The Program must be applied to the financial institution’s covered accounts, and be appropriate to the size and complexity of the financial institution and the nature and scope of its activities. The rule requires a financial institution to consider specified guidelines and include in its Program those guidelines that are appropriate. (See Guidelines, below.)
Administration of the Program
The rule requires that the financial institution:
- Obtain approval of the initial written Program from either the institution’s board of directors or an appropriate committee of the board of directors;
- Involve the board of directors, an appropriate committee thereof, or a designated employee (at the level of senior management) in the oversight, development, implementation, and administration of the Program;
- Train staff, as necessary, to effectively implement the Program; and
- Exercise appropriate and effective oversight of service provider arrangements.
Guidelines
Appendix A to the rule sets forth detailed Guidelines a financial institution must consider in establishing and administering its Program. These Guidelines are divided into three sections:
- Identifying Relevant Red Flags – which discusses Risk Factors; Sources of Red Flags; and Categories of Red Flags;
- Detecting Red Flags – which discusses the need for financial institutions to verify the identity of and authenticate covered account holders, monitor transactions, and verify change of address requests;
- Preventing and Mitigating Identity Theft – which discusses how a financial institution might respond to suspected identity theft, such as contacting the customer and changing passwords; and
- Updating the Program – which discusses the need to update the Program periodically to reflect changes in experiences with identity theft or its detection, prevention, and mitigation and changes in the financial institution’s business.

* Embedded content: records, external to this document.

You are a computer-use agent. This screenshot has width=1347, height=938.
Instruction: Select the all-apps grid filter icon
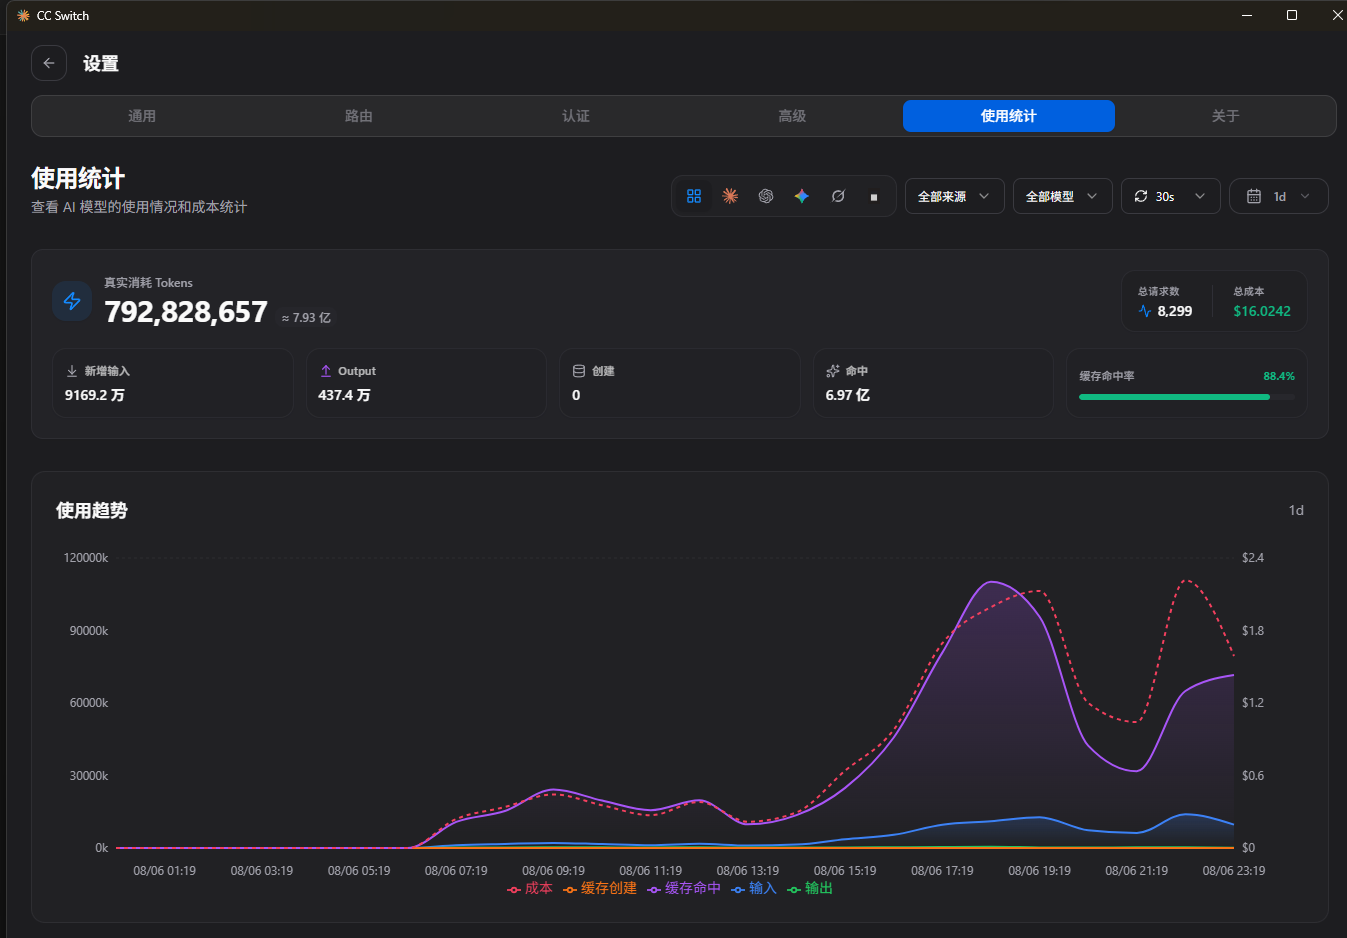[694, 196]
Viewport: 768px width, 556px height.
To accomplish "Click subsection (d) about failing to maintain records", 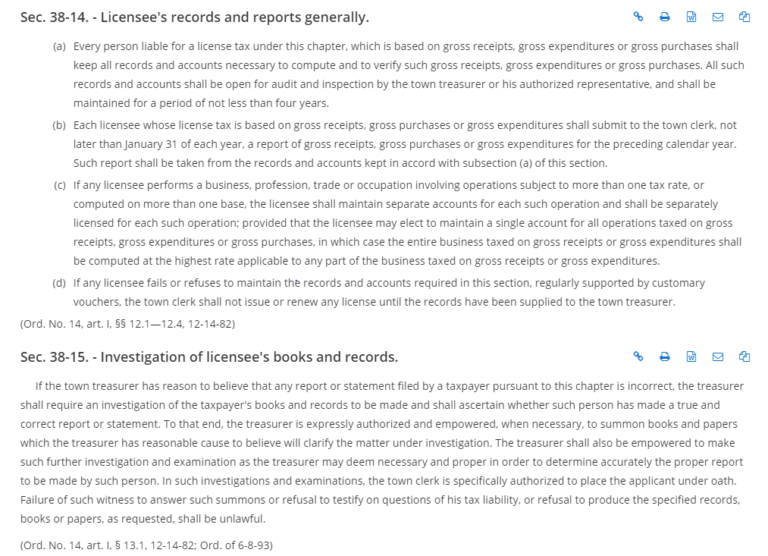I will (400, 292).
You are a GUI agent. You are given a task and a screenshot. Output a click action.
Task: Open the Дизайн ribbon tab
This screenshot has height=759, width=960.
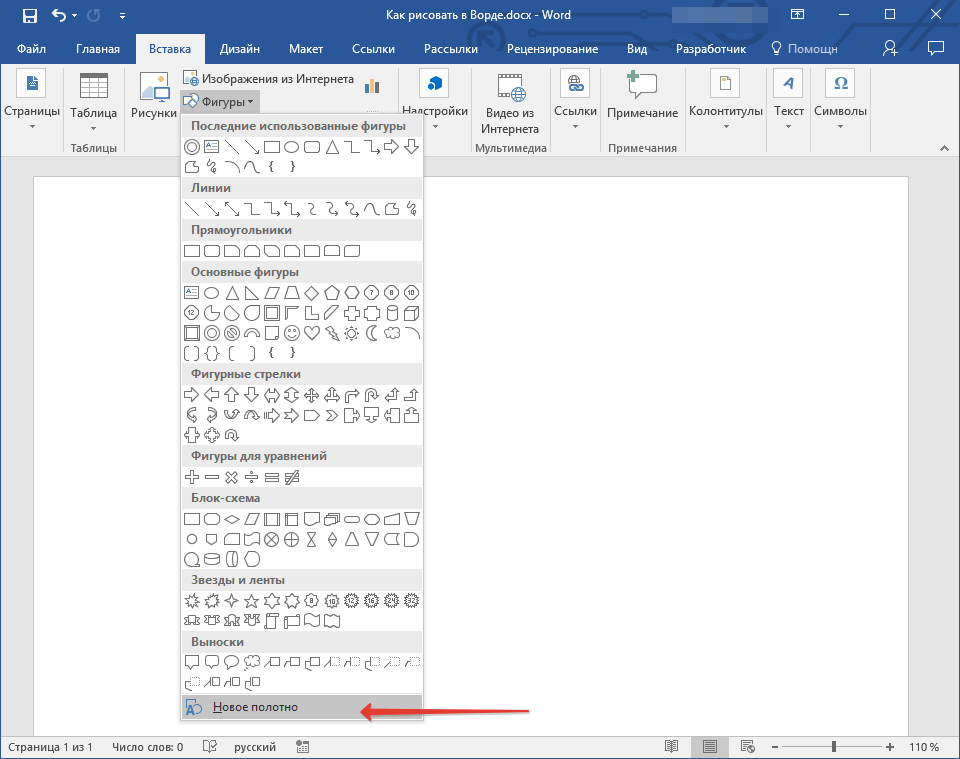240,49
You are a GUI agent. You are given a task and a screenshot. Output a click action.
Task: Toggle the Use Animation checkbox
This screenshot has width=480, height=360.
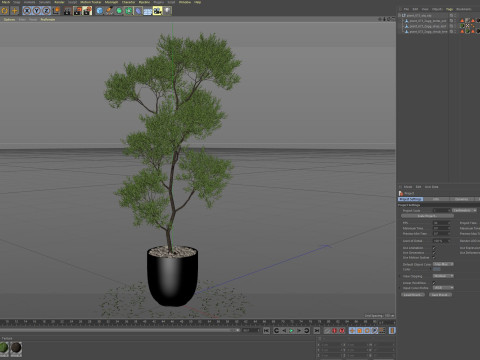434,248
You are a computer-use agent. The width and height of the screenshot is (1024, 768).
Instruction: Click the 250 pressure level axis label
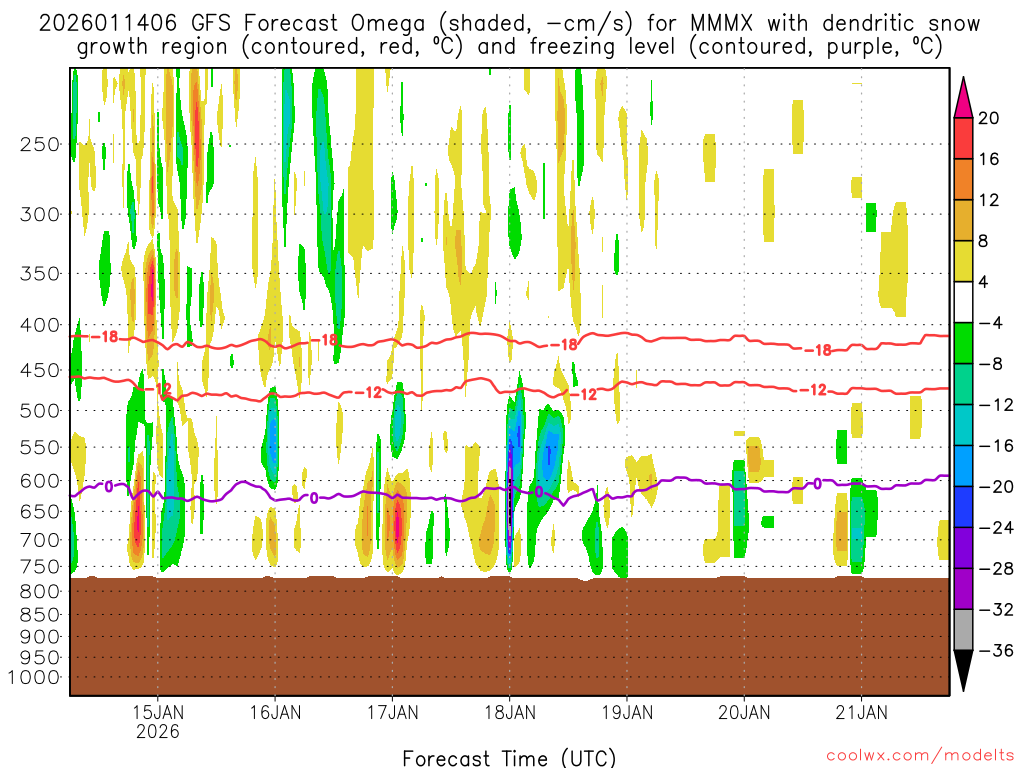tap(40, 144)
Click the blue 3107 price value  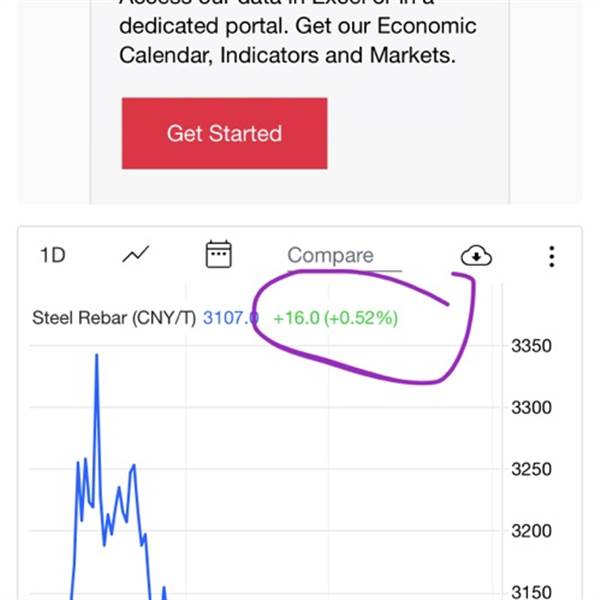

Members with questions regarding the rule or Program requirements should contact the undersigned by phone (202-326-5825) or email (tamara@ici.org).
Tamara K. Salmon
Senior Associate Counsel
endnotes
[1] 2003 amendments to the Fair Credit Reporting Act required the Federal banking regulators, the National Credit Union Administration, and the Federal Trade Commission (FTC) (but not the Securities and Exchange Commission) to prescribe regulations requiring each “financial institution” and each “creditor” to establish reasonable policies and procedures to implement guidelines to detect and prevent identity theft involving account holders or customers of such institutions. As discussed in this memo and as confirmed by the SEC staff, the rule adopted by the FTC appears to apply to investment companies that hold transaction accounts. See Identify Theft Red Flags and Address Discrepancies Under the Fair and Accurate Credit Transactions Act of 2003, Final Rule, 72 Fed. Reg. 63718 (November 9, 2007), which is available at: http://ftc.gov/os/fedreg/2007/november/071109redflags.pdf (the “rule”). The FTC’s rule (Rule 681.2) within this joint agency rulemaking can be found on pp. 63772-63774.
[2] “Covered account” is defined in the rule to mean: (1) an account that the financial institution offers or maintains primarily for personal, family, or household purposes, that involves or is designed to permit multiple payments and (2) any other account that the financial institution offers or maintains for which there is a reasonably foreseeable risk to customers or to the safety and soundness of the financial institution from identity theft, including financial, operational, compliance, reputation, or litigation risks.
[3] “Red Flag” is defined in the rule to mean “a pattern, practice, or specific activity that indicates the possible existence of identify theft.” Because of the rule’s focus on Red Flags, it is often referred to as the “Red Flag Rule.”